Students also express relief in finally being able to put some meat on their skeleton ideas of what “constructivism,” “inquiry,” and “student-centered” really mean. One student wrote, “I liked having the opportunity to see lots of discovery and inquiry activities, instead of just hearing that I’m supposed to use inquiry.” Another shared,
Before this class I had lots of vague ideas about the importance of student centered learning…I have been able to focus my ideas and see examples and practices to turn these ideas into great instruction. I feel much more confident as I proceed into teaching.
The comments also confirm for me that part of why these learning experiences are effective is that they are, after all, constructivist. Occasionally, a student recognizes the constructivist possibilities that the approach affords, like my student who wrote, “I learn sciecne [sic] best by hands on and that is exactly what this course was and by doing activites [sic], it was easy for me to see where students may stumble.” Fortunately, the constructivism can be just as powerful for students who are traditional in both their own learning preference and their teaching philosophy. One student wrote that the modeling and micro-teaching “pushed me toward a more student centered teaching and away from my own way of learning.”

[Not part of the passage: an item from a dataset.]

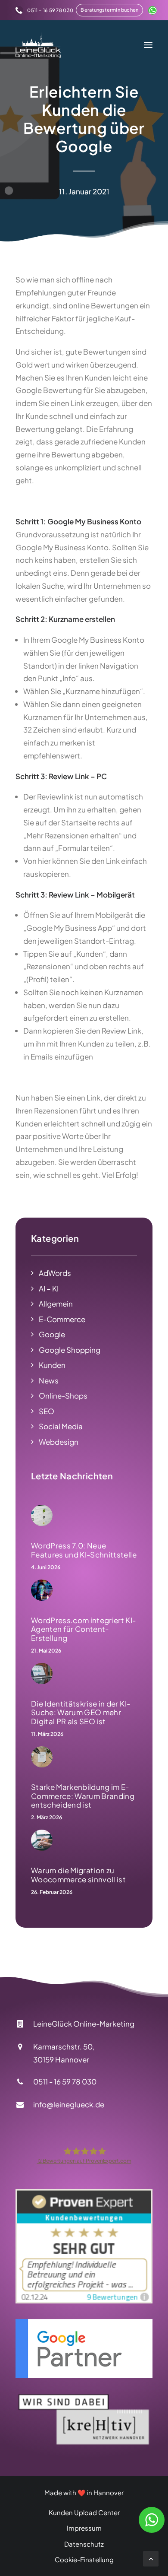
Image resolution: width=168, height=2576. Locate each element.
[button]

Given that I see my two main professional challenges in science methods instruction as 1) changing the belief structures of my traditional learners towards a constructivist paradigm for teaching, and 2) supporting the motivated constructivists to develop constructivist practices, the comments from my students let me know that the learning cycle experiences are helping me make progress towards those goals.
The View from Here
After almost a decade teaching the DCA learning cycle in a learning cycle format and six years providing examples of the types of discovery experiences teachers can design, I have gotten to a place of more comfort with what my preservice science teachers are able to do. Sure, I still have a few students who cannot create a coherent discovery experience as part of a meaningful learning cycle, but they are now the exception rather than the rule. They are students whose content knowledge, focus, beliefs, or academic skills are simply not aligned with those needed for the immense cognitive task of creating Concept Discovery experience. But my other students, most of my students—including many with in-coming traditional beliefs about teaching and learning—are able to successfully craft excellent learning cycle experiences and are able to articulate the theory supporting that lesson model. They are thus, I believe, well-positioned to enter the field of science teaching ready to build their planning, instructional, and assessment skills in ways that align with what we know in science education about effective teaching. My next big task? To help them do just that in their first few years in the classroom.